Your copy begins at the line with "Image resolution: width=868" and runs through the end of the data below. Set down only those lines exactly, without pictures.

::: RECORD SET

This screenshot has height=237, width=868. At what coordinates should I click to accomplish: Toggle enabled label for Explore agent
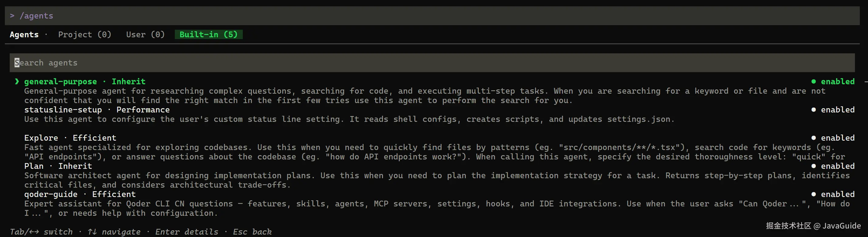[838, 138]
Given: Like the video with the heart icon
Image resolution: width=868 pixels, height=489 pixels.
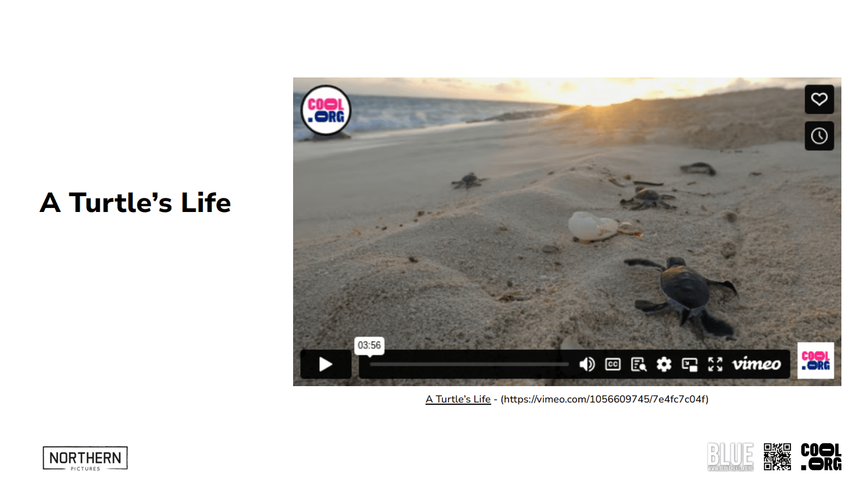Looking at the screenshot, I should 819,99.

::::::

### TASK OUTPUT
Image resolution: width=868 pixels, height=489 pixels.
Looking at the screenshot, I should 819,99.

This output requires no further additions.